### Study material
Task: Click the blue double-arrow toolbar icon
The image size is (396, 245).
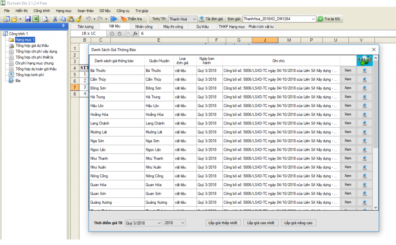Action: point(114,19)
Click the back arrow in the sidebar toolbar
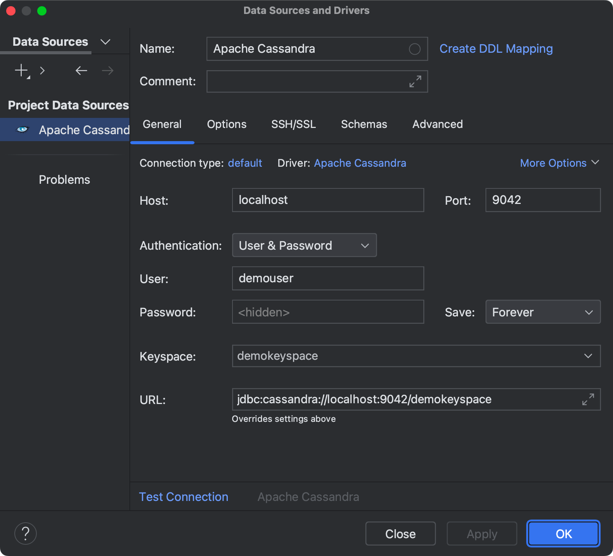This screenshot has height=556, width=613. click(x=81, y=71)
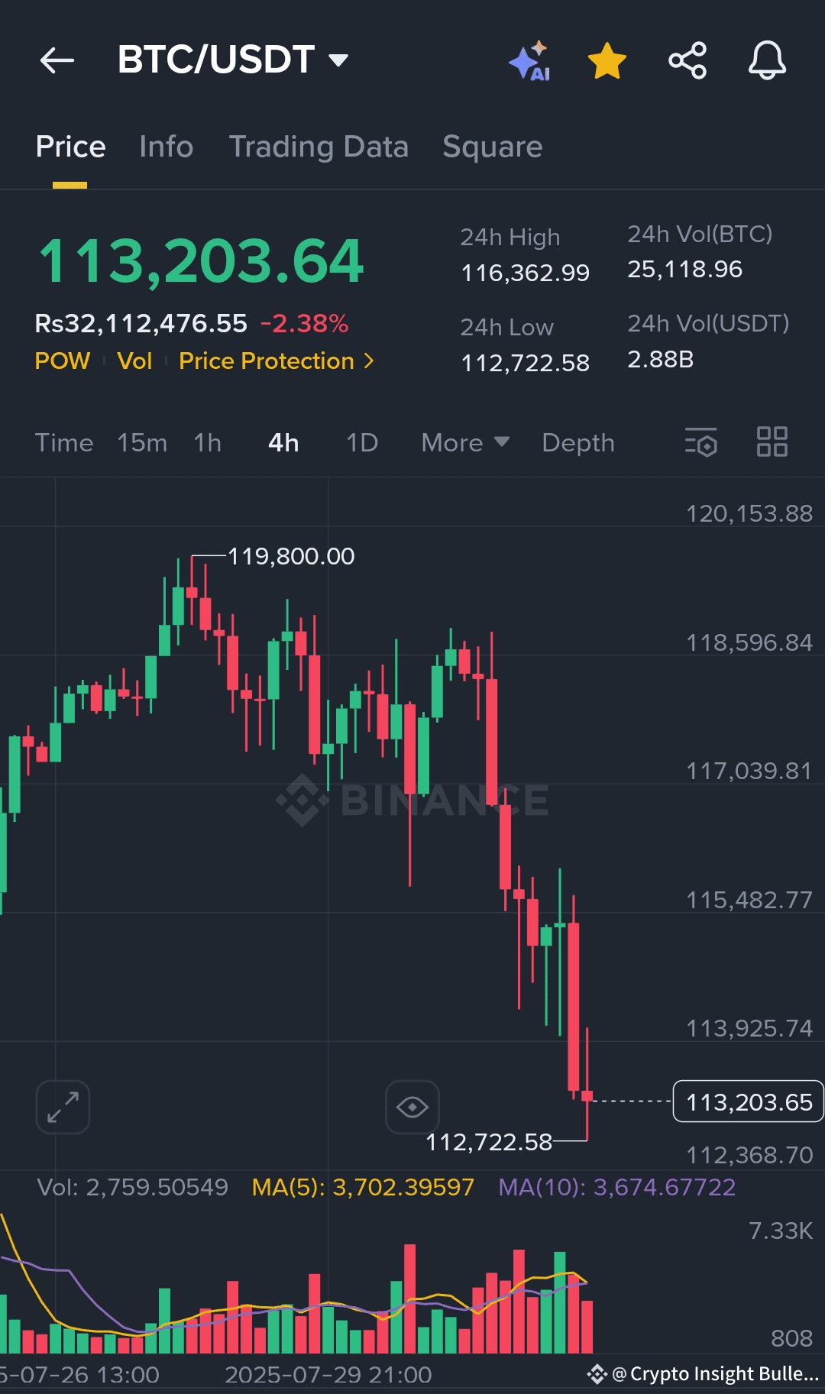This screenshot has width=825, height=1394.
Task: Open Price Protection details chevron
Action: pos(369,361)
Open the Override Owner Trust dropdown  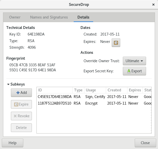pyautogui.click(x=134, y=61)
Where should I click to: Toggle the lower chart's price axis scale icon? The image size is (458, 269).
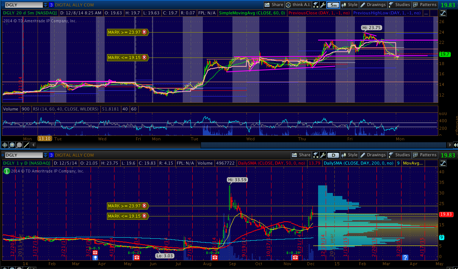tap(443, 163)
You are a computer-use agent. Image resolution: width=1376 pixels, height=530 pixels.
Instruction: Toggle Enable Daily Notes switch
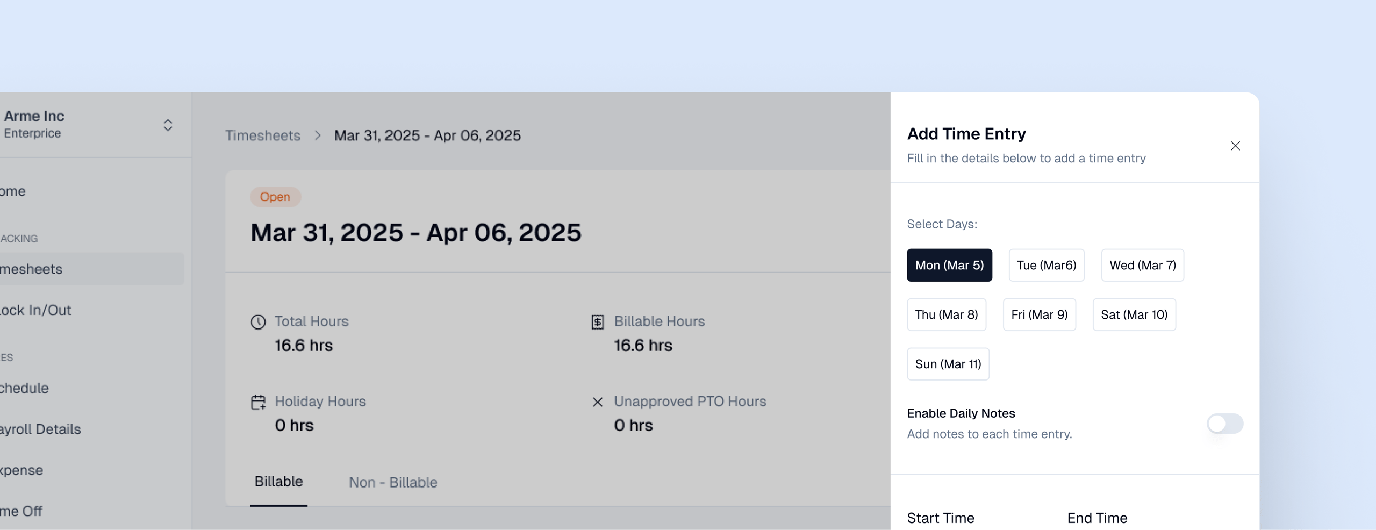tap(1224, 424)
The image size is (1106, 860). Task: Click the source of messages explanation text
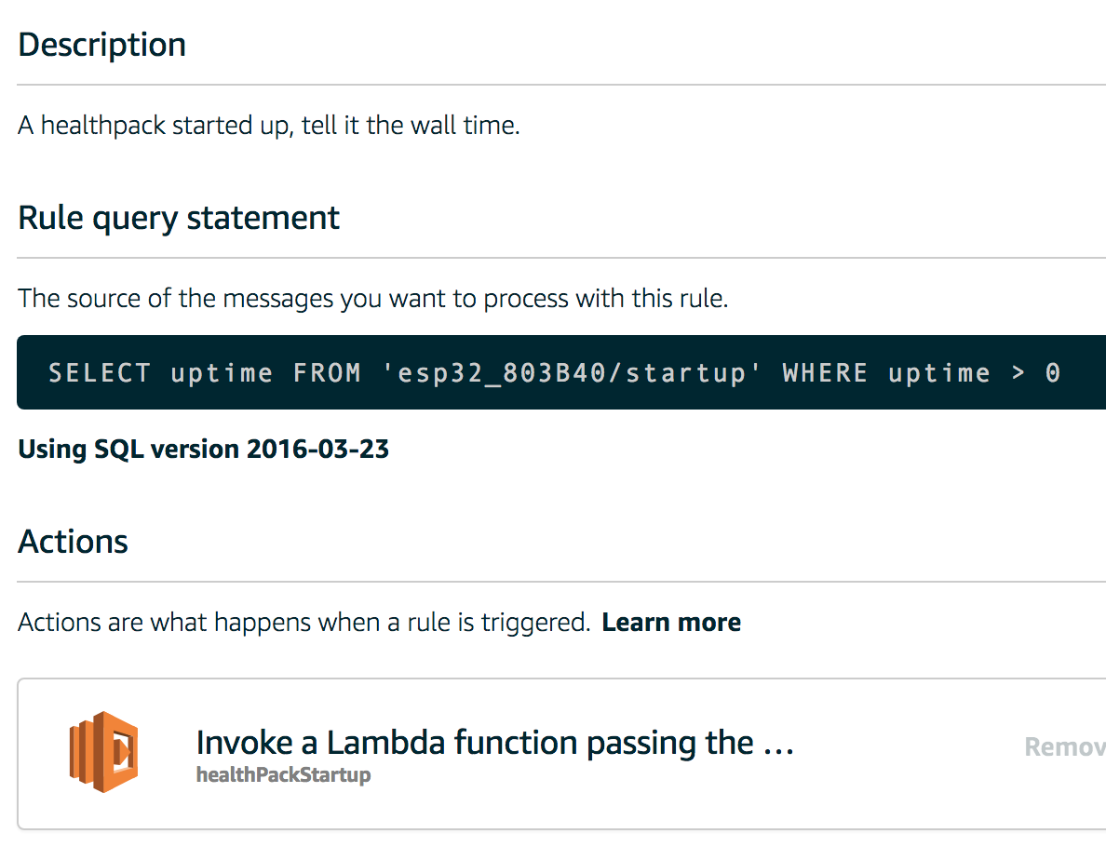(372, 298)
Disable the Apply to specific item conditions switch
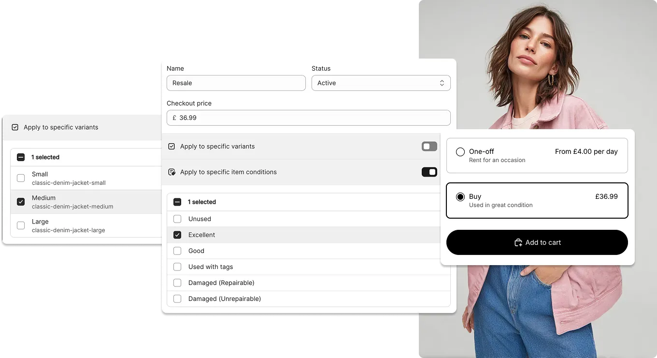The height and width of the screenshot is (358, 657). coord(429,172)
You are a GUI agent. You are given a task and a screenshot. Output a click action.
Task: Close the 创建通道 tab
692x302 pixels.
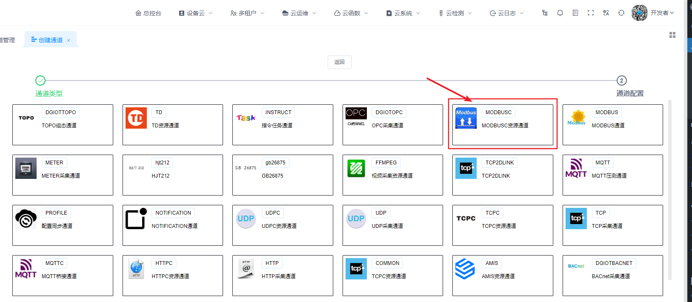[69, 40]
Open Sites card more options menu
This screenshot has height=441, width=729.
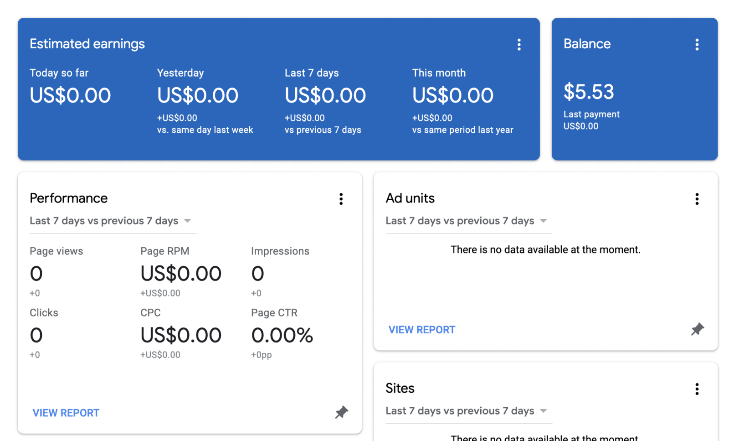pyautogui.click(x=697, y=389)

### Task to complete
Copy nothing but the lines from the line holding "The image size is (1106, 860)." through the last line of the entries, exactly, while leaving out the pictures.

### Your response
The image size is (1106, 860). Task: Click the source of messages explanation text
(372, 298)
Disable the Apply to specific item conditions switch
The height and width of the screenshot is (358, 657). coord(429,172)
You are a GUI agent. You are given a task and a screenshot. Output a click action.
Task: Close the 创建通道 tab
692x302 pixels.
[69, 40]
Open Sites card more options menu
This screenshot has height=441, width=729.
pyautogui.click(x=697, y=389)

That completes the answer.